# [Goal]
Turn the material from the line with "Expand the L 100x10 section dropdown" to the line with "tap(287, 309)" into a numbered list, one line per item, leaving out any blank lines.

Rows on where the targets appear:
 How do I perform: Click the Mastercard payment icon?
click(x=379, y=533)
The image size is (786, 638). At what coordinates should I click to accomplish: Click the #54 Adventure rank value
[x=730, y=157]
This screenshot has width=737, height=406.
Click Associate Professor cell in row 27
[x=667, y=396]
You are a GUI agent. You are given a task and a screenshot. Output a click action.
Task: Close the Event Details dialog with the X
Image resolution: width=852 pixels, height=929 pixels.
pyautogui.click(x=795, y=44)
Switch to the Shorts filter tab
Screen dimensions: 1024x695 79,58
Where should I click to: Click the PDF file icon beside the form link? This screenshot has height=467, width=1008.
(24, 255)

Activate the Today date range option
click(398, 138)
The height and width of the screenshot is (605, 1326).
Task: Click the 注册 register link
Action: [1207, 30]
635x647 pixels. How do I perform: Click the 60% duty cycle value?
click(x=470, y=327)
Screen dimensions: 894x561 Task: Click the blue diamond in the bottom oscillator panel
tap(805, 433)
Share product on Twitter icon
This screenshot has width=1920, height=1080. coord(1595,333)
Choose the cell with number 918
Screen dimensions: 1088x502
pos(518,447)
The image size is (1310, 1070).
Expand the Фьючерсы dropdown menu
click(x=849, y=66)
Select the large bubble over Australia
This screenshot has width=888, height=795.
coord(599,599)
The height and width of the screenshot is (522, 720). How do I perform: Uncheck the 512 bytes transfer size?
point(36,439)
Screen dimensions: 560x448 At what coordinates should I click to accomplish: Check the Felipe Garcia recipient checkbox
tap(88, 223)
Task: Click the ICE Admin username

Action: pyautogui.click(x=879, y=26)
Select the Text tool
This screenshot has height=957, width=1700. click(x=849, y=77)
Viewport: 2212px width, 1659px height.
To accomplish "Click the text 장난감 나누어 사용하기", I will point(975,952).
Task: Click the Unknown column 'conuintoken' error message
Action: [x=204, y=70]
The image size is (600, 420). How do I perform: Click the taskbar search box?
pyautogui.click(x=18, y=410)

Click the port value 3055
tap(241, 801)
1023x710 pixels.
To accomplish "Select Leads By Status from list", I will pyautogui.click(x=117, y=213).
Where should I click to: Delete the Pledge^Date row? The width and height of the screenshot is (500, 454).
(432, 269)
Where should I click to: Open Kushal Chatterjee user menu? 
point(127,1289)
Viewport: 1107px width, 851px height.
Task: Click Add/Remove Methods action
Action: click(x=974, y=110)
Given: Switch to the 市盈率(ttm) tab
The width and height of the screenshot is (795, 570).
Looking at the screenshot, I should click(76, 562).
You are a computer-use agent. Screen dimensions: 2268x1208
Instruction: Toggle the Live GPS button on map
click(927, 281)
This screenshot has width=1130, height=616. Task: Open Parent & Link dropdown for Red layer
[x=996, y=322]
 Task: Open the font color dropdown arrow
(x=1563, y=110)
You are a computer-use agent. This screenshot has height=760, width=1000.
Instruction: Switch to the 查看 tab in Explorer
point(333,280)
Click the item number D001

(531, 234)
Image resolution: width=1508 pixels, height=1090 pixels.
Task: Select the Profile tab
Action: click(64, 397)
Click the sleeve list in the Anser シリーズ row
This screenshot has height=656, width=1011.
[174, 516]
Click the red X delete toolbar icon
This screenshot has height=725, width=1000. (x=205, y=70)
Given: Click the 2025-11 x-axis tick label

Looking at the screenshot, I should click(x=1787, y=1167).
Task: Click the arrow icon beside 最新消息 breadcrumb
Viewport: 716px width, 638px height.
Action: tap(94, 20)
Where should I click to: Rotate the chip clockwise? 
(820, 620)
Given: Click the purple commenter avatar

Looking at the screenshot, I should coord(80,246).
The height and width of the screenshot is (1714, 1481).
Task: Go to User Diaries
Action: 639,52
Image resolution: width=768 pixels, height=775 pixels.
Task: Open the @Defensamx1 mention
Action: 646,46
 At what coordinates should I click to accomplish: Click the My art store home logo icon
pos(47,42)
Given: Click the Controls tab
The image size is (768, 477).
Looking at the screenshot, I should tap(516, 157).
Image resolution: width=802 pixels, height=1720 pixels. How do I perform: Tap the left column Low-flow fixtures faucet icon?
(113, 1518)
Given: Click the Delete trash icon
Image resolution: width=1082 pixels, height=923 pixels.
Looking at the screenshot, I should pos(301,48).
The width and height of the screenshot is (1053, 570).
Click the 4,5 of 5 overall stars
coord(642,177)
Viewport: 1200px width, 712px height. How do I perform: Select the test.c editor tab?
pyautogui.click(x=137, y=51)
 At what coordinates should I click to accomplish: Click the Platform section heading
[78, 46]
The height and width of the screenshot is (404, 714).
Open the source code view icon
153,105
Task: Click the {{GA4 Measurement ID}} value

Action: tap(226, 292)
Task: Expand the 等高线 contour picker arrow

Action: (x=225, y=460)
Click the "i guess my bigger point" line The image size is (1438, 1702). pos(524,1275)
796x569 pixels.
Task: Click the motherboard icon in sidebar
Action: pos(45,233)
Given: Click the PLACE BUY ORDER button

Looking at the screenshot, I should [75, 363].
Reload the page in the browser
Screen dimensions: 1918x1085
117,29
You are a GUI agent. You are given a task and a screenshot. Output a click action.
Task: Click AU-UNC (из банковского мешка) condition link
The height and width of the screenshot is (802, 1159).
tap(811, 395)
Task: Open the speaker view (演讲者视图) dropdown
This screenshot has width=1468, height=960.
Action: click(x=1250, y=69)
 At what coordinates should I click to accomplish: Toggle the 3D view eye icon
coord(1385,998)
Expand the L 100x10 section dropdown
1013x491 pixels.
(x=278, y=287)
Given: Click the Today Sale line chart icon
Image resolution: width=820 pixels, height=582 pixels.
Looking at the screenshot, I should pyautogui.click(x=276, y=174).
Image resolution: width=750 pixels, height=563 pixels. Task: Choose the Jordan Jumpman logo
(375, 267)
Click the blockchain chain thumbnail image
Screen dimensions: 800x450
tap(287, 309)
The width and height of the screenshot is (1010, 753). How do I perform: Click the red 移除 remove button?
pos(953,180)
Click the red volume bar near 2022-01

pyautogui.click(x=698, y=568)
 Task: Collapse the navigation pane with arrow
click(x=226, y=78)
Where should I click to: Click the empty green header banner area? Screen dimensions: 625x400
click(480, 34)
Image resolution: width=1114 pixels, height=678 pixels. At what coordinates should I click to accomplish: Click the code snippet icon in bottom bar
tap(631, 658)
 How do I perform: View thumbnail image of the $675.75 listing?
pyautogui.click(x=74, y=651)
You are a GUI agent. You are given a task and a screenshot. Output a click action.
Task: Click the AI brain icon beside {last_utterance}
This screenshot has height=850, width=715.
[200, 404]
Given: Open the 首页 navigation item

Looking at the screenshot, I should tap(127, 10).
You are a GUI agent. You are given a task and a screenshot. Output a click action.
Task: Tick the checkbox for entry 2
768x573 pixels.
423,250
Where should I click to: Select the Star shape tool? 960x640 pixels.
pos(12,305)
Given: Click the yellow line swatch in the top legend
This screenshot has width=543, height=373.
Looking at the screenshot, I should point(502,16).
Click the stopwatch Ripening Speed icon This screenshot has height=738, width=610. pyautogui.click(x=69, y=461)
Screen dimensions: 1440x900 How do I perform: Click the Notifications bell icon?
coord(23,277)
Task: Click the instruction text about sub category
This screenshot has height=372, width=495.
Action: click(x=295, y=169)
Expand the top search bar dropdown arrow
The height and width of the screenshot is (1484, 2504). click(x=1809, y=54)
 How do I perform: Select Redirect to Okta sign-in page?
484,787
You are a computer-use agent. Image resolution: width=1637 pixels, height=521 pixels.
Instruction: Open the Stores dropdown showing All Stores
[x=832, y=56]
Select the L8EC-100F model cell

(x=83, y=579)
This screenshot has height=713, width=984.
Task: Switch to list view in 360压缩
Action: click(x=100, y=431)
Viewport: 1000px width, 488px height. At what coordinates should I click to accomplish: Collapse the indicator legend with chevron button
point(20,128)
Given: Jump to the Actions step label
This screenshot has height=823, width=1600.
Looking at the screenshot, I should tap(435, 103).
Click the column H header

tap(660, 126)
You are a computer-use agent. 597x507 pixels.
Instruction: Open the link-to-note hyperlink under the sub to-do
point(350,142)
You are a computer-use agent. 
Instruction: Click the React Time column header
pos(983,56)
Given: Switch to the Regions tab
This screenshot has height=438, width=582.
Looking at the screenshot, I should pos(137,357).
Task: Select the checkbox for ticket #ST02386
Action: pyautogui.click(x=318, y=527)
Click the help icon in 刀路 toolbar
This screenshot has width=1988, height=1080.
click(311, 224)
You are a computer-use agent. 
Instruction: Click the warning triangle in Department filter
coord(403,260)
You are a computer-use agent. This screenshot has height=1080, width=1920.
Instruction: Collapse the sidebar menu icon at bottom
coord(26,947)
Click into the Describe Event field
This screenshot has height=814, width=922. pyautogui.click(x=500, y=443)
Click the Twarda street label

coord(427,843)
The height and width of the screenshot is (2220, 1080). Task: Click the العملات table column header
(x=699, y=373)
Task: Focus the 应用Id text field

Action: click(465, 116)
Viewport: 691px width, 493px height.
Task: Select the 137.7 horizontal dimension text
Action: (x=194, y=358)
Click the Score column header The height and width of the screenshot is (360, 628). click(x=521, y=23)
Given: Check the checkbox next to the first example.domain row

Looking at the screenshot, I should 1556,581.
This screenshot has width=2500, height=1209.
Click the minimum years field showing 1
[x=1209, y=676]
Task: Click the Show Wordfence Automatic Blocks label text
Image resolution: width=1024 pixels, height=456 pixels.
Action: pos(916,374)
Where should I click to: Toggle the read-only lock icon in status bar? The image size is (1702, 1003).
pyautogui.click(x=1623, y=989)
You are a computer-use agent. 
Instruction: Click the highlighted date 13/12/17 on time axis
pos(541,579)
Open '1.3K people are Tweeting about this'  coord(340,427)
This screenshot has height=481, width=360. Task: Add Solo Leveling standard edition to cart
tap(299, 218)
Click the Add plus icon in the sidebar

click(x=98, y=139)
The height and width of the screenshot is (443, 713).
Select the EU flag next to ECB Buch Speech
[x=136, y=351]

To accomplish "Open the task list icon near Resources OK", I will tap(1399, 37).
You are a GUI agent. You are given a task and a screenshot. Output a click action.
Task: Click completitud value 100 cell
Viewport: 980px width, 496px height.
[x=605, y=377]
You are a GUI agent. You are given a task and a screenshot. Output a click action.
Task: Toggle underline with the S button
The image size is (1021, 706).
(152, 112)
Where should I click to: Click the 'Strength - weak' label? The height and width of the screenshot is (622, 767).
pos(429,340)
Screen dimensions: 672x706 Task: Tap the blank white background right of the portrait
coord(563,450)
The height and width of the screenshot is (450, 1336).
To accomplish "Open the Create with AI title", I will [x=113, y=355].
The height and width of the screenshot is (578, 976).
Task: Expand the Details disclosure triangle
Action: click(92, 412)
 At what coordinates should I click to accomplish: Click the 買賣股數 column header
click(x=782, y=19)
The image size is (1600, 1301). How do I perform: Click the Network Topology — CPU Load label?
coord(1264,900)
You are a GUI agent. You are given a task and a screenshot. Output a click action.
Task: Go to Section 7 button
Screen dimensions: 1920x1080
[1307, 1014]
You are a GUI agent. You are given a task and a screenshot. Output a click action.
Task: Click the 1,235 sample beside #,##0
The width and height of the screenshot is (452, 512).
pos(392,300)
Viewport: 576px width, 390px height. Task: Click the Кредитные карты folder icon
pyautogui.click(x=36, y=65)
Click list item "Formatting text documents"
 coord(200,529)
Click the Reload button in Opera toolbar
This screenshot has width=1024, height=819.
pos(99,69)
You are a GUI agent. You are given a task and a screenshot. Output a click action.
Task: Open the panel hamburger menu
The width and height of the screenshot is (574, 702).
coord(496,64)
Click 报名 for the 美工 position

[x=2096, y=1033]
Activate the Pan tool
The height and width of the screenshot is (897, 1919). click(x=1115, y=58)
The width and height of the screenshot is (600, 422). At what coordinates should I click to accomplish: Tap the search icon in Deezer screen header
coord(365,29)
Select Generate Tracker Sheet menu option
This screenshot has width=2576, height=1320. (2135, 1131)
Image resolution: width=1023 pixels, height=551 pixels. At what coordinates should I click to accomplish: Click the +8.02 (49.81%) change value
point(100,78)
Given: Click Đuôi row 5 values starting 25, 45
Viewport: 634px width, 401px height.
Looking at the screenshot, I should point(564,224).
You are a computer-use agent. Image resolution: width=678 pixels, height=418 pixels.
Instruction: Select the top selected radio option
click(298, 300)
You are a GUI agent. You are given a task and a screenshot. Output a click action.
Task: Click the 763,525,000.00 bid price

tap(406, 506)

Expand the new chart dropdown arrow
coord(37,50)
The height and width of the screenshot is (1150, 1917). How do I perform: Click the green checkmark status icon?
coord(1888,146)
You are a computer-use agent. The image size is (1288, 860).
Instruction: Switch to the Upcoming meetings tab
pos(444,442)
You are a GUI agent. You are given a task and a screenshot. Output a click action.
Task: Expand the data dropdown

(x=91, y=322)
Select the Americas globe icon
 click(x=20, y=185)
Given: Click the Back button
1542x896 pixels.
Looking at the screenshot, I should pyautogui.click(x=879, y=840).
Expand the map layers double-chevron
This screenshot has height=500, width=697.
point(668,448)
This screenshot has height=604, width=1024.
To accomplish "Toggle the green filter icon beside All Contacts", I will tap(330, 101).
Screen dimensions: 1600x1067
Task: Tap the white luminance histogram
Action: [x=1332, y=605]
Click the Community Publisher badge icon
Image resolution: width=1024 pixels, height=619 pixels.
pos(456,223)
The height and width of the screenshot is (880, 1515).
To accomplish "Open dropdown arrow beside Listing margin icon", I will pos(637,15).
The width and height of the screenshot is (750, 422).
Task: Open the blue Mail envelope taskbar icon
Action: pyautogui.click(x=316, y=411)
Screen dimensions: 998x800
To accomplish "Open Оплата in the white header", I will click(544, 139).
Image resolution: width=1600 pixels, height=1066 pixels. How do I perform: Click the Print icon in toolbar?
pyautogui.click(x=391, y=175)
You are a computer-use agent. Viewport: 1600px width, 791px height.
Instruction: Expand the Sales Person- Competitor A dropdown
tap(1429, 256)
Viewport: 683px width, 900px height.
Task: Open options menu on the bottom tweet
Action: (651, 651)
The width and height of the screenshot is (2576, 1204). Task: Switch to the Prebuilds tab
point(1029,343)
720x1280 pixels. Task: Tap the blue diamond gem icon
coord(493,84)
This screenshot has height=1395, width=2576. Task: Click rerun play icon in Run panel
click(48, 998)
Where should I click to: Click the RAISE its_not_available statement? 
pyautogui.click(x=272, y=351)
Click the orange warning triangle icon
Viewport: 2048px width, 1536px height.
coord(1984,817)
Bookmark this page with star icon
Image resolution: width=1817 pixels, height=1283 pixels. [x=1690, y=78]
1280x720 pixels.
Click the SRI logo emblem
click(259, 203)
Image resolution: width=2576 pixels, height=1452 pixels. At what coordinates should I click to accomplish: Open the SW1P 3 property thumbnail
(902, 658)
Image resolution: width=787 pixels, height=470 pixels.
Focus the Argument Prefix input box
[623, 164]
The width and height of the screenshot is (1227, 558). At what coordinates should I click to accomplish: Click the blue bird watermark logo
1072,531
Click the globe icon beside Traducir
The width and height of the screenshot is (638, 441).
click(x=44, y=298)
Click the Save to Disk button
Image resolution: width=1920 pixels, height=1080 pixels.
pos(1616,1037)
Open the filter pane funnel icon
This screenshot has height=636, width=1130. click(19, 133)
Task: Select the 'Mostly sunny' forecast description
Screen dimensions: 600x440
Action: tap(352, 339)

# [The completed task]
1. Expand the L 100x10 section dropdown
2. 1013x491 pixels.
3. (x=278, y=287)
4. Given: Click the Today Sale line chart icon
5. Image resolution: width=820 pixels, height=582 pixels.
6. Looking at the screenshot, I should pyautogui.click(x=276, y=174).
7. Image resolution: width=750 pixels, height=563 pixels. Task: Choose the Jordan Jumpman logo
8. (375, 267)
9. Click the blockchain chain thumbnail image
10. Screen dimensions: 800x450
11. tap(287, 309)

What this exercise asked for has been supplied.